Il a conclu, en référence au langage du studio : "je pense que lorsque quelqu'un appelle les histoires" contenu ", quand quelqu'un dit " pipeline ", il utilise un langage d'égout."

David Mouriquand
Guillermo del Toro lors de sa deuxième masterclass à AnnecyDavid Mouriquand

En ce qui concerne ces films live action qui lui restent encore à faire, Guillermo del Toro est censé tourner son projet à longue gestation Frankenstein cet été (tout dépend de la grève de l'écrivain en cours). Oscar Isaac, Mia Goth et Andrew Garfield vont y prendre part.

Il reviendra également sur Netflix pour sa prochaine aventure en stop-motion, l'adaptation animée du roman de Kazuo Ishiguro, The Buried Giant. Le livre suit un couple de personnes âgées vivant dans une Angleterre post-arthurienne fictive dans laquelle personne ne peut conserver ses souvenirs à long terme.
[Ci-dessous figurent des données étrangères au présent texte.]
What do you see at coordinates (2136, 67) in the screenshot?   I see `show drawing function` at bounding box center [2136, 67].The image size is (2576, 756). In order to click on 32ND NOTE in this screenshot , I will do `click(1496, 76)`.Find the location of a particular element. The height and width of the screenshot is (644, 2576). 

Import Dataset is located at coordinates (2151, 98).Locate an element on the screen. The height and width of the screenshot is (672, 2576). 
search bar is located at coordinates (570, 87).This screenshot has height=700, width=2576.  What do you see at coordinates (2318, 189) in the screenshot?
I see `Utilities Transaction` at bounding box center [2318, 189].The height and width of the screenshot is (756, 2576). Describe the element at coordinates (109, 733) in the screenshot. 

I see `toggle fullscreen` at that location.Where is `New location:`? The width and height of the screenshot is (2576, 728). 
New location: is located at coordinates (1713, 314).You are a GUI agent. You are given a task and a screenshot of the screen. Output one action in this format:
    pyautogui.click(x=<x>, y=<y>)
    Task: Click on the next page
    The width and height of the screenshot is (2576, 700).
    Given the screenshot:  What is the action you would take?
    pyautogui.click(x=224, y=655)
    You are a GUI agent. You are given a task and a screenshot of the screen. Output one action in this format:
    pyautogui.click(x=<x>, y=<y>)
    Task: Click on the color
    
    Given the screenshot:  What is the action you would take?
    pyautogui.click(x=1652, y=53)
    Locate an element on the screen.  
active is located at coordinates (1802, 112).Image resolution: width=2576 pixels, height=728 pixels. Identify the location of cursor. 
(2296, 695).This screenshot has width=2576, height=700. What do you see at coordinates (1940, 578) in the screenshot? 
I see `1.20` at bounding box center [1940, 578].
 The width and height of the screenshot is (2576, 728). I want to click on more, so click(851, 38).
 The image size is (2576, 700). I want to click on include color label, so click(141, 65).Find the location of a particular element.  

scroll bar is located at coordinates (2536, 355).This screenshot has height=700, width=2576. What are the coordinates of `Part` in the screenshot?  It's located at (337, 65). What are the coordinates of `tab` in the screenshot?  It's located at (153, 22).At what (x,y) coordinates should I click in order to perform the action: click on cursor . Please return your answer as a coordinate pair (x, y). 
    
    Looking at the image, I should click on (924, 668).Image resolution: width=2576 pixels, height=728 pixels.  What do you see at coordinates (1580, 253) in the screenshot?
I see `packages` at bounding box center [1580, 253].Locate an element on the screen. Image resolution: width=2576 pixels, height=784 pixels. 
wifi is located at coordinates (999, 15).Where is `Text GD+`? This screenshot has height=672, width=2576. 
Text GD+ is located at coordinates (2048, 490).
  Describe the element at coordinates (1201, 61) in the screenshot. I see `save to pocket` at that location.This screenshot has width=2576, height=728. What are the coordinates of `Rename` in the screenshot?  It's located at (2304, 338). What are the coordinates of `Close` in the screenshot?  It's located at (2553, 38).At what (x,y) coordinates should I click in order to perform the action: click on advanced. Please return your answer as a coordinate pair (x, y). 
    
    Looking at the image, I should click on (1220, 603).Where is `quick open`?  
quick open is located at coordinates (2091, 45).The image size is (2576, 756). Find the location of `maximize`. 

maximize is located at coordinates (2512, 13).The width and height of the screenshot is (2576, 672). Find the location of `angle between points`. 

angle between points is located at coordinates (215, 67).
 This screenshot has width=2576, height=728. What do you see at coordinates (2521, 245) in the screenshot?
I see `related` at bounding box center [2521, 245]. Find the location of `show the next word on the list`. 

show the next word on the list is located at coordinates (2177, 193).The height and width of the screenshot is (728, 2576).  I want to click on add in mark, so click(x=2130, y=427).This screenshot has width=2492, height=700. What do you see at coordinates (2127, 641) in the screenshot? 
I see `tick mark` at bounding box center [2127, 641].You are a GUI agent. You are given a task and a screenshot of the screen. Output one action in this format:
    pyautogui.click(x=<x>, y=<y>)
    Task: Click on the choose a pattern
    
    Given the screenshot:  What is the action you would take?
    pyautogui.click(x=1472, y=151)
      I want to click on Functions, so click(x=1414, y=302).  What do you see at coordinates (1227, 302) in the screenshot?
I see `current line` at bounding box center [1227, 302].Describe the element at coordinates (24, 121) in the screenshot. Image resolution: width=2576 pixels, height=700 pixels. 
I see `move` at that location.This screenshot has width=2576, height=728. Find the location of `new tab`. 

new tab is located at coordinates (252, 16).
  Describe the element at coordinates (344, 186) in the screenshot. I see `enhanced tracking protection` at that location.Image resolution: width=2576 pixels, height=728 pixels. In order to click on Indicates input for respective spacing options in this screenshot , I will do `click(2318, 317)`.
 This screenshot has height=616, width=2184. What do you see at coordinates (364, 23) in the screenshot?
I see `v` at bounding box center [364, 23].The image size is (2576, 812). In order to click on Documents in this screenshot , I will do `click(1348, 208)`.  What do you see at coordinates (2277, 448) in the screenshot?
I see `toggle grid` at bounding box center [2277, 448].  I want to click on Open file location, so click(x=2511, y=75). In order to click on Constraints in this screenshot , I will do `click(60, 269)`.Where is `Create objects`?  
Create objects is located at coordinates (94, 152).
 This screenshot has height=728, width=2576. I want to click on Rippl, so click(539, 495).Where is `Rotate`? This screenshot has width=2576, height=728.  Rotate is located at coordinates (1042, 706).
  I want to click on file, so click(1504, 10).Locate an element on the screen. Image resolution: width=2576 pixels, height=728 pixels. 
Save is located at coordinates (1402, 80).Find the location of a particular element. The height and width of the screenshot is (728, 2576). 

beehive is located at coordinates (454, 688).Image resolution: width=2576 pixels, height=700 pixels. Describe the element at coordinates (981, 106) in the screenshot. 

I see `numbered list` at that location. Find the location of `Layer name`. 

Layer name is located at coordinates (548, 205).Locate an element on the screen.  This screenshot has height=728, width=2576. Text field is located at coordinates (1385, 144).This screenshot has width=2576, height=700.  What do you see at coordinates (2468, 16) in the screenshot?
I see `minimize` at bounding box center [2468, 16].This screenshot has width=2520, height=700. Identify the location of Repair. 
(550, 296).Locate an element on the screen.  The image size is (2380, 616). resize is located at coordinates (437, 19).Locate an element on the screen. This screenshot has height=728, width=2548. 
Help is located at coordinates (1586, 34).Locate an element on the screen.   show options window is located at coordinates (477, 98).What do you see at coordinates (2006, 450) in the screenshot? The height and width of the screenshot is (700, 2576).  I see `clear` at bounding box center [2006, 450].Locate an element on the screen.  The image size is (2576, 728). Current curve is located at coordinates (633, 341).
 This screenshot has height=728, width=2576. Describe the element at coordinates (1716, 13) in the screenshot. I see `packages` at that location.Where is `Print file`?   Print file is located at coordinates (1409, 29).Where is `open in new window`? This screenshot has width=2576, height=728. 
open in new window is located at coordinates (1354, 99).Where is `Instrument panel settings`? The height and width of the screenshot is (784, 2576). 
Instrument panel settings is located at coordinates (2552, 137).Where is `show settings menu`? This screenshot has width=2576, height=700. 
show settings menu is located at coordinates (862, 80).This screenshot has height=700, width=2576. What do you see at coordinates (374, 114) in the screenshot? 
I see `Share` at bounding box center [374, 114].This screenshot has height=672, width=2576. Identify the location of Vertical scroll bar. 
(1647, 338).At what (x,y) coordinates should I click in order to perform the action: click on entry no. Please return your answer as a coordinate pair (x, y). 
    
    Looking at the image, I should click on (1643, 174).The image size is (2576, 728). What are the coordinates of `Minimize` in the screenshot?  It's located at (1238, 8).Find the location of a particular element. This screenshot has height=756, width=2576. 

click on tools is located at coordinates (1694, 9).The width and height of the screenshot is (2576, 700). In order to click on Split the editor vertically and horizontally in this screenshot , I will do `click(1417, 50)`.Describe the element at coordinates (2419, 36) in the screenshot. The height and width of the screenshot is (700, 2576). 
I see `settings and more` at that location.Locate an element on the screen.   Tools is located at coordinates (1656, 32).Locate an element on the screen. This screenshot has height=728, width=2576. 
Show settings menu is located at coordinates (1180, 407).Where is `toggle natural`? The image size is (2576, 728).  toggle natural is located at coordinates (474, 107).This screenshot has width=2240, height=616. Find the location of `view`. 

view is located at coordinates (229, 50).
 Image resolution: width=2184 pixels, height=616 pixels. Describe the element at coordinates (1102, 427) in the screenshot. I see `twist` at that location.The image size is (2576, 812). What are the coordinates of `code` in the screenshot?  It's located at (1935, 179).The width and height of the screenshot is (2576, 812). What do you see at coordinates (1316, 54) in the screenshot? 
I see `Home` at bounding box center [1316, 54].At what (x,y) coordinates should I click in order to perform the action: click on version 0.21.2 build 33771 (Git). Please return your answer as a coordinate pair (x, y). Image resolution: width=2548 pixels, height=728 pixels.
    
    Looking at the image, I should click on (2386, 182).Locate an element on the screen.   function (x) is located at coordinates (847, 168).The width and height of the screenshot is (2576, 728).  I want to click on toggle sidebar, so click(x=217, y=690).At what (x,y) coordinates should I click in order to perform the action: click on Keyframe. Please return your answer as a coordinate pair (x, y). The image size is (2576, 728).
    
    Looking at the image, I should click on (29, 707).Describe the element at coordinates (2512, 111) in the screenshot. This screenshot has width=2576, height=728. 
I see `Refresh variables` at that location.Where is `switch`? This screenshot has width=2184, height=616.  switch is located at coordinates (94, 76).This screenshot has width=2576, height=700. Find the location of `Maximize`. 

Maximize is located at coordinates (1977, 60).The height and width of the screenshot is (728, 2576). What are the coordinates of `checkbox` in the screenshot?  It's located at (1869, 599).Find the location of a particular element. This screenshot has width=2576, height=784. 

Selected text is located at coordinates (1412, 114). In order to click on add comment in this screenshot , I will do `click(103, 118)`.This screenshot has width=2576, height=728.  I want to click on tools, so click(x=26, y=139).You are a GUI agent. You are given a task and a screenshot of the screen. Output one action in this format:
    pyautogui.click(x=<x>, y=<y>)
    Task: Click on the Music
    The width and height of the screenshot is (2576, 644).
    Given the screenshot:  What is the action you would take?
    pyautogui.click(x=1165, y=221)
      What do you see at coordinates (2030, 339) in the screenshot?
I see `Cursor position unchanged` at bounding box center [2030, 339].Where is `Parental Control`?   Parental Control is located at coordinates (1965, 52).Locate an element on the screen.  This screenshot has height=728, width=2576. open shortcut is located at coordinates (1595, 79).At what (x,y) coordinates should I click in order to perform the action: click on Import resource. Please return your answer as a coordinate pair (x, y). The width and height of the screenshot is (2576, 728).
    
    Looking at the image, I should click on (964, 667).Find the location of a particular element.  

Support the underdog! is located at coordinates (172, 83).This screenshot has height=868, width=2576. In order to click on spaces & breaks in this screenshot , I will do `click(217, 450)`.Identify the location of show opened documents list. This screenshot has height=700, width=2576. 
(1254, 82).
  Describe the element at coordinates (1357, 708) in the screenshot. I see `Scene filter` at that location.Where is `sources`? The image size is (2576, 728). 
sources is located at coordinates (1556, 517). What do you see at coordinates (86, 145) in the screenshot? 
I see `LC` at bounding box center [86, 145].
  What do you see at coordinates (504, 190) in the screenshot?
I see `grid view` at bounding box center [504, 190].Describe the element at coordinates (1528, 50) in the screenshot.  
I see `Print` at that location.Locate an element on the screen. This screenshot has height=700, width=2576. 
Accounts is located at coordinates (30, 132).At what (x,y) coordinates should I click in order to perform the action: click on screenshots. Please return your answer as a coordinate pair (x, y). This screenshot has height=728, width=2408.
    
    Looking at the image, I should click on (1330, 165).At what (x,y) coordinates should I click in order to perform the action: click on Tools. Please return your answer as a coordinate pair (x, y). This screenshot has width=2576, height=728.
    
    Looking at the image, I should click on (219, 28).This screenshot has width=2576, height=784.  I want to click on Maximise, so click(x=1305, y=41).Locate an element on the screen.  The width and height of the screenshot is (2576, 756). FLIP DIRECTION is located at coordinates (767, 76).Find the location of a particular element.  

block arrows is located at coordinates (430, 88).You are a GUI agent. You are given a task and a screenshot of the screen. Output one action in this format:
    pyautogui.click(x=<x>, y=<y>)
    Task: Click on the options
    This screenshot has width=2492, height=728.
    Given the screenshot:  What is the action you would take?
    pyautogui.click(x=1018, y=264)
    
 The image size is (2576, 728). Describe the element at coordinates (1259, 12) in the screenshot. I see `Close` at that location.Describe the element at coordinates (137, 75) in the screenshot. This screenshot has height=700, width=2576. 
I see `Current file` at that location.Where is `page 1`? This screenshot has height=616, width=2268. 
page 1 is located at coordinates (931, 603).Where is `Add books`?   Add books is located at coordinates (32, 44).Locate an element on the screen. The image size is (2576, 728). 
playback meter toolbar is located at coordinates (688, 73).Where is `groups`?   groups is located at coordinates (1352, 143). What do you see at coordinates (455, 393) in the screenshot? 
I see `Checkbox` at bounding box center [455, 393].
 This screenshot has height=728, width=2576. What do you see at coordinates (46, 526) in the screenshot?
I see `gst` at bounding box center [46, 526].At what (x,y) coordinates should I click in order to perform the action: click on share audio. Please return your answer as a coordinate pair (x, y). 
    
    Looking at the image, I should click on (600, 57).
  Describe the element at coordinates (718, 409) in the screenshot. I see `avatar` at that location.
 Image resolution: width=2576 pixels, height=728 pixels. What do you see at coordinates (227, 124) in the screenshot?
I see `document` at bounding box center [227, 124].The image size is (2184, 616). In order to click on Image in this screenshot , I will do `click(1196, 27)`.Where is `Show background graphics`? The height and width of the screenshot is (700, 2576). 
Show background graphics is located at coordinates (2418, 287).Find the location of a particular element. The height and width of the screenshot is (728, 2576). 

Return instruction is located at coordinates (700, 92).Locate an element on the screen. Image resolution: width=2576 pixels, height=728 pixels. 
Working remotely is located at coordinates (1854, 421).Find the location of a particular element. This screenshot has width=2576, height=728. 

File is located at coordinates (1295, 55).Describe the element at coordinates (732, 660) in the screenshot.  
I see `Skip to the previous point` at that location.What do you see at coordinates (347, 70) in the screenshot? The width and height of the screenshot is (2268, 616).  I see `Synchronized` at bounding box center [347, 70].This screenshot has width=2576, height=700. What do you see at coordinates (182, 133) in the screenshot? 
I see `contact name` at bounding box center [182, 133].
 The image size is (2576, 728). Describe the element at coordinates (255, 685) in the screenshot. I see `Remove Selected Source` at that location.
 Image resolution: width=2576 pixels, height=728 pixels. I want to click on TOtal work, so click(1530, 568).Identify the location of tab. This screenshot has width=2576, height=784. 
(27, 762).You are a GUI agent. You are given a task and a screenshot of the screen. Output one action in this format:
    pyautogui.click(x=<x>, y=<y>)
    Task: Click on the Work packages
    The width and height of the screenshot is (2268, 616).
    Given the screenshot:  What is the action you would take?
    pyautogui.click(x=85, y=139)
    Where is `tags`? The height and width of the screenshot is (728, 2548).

Guillermo del Toro prévoit de tourner le film en utilisant la même technique de stop-motion qu'il a utilisée sur Pinocchio. Et compte tenu de l'étonnant métier présenté dans ce film oscarisé, vous pouvez parier que The Buried Giant ne fera que cimenter tout l'amour et le talent que Guillermo del Toro concentre sur l'animation.

Après tout, les mondes saisissants et fantastiques du réalisateur ne doivent pas être enchaînés par le monde réel, surtout lorsque l'animation peut faire bien plus que la réalité. Guillermo del Toro lui-même le sait. Annecy l'a compris. Et il est temps que tout le monde le comprenne aussi.